La tiranía chilena es otra cosa, trata aún de envolver un cactus con papel celofán. Repartir chocolates a los niños, después de haber dinamitado la casa de sus padres. Pasear en helicóptero a hijos de padres que fueron lanzados de las alturas al mar. Contarle cuentos de Caperucita Roja a los hijos de los desparecidos. La mentira, en verdad, es un raro oficio que se llega a creer, arde en la llama de la Libertad que encienden quienes no creen en ella.

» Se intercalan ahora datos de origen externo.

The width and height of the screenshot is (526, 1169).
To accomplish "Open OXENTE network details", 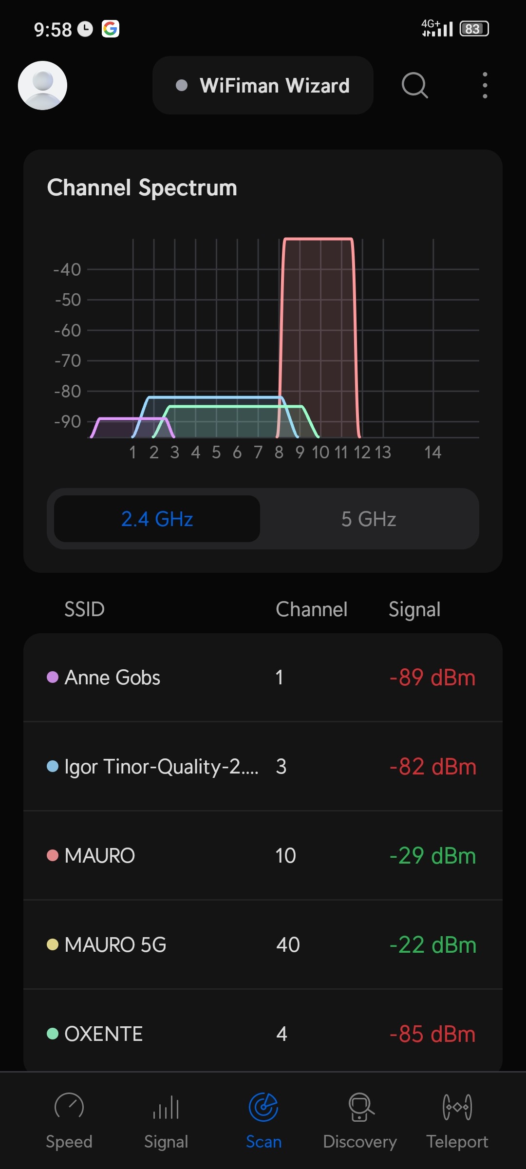I will pyautogui.click(x=263, y=1034).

Por ejemplo, hacer creer al país que los torturados, las personas desaparecidas, los fusilados, los muertos de hambre, los expulsados, los marcados con la letra L, nunca existieron, forma parte del repertorio de la impunidad.

Y si ahora, todos sabemos que esos hechos ocurrieron en el día a día de Chile, entre 1973 y 1989, es mejor olvidarlos, pensar en el futuro, no hacer justicia, escuchar la película de quienes cometieron los delitos y siguen bajo la impunidad de los falsos recuerdos que ellos amontonan como pompas de jabón. El negro menú de nuestro sainete.

En el cumpleaños 88 del dictador Augusto Pinochet Ugarte, quien gobernó Chile entre 1973 y 1989, cuando todos creíamos que los cuentos de hadas eran sueños de infancia, el capitán general, se proclama el ángel salvador de Chile.

Lucifer fue el principal ángel de Dios en su momento, una especie de lugar teniente, y terminó escuchando los sones de Lilí Marlene, frente a una carne a la parrilla.

Son casi sus últimas palabras las que reproduce la prensa internacional, aunque el Congreso de Chile podría decretar otros 88 años de vida al general para beneficio de Chile, y recoger en letra y espíritu, el gran titular que lo declaró Inmortal en los días en que estuvo bajo arresto en Londres por genocidio.

Europa entera le dio la espalda, comentó un horrorizado político conservador, aquellos días en que el mundo creyó tener en sus manos al mismo Lucifer. Él, ya senador vitalicio por obra y gracia del dedo democrático de la constitución política que amarró a su caballo con alambres de púa, visitaba la Gran Bretaña, con fines comerciales, recreativos y de salud. La combinación perfecta de un padre de la patria moderno y aún dueño de la Hacienda Chile. El viaje le salió como un tiro por la culata. Los bobys ingleses lo detuvieron en la London Clinic por orden del juez Garzón de España y el Tata fue retenido 503 días en Londres.

Los hechos son conocidos y quedaron registrados en el mundo. Regresó a Chile en calidad de cadáver político y se volvió a pactar con Lucifer un reposo perpetuo en alas de una aparente soledad marginal del poder, en medio de un risible intento de encausarlo. El viejo soldado se alzó, a la hora de su regreso a Chile, desde su silla de ruedas y caminó unos pasos frente a un grupo de amigos que le vitoreaba en la terminal de Santiago. El nuevo milagro se volvía a producir, el paso de la inmortalidad estaba asegurado.

Muchos quizás ignoren que el tiempo le ha otorgado este castigo de vivir frente a la realidad, ante los hechos y ver erigir con sus ojos la estatua de Salvador Allende frente La Moneda, y el reconocimiento al viejo mandatario socialista en el mundo y que él con fuerzas internacionales empujaron al suicidio el 11 de septiembre de 1973.

Poco más de 30 años después, en el día de su cumpleaños, declaró que esta será la última entrevista de su vida, y por eso aprovechó de autocalificarse ante la televisión de Miami, de “Ángel protector”, quien incinerara la democracia, guillotinara libros y convirtiera en polvo las libertades, incluidas las de movimiento y de expresión.
“Primero que todo soy católico, no maté a nadie”, sentenció, y es una buena frase para su propio epitafio. “Soy bueno, me siento un ángel”, de la muerte, han dicho los familiares de los miles de desaparecidos.
Durante 17 años, este angelito trituró con su máquina de moler carne y con el gran aparato militar del Estado, la conciencia nacional, puso en cautiverio la loca geografía chilena con sus hasta hoy 15 millones de habitantes, en nombre de Yo, Augusto, y colorín colorado, este cuento se ha acabado.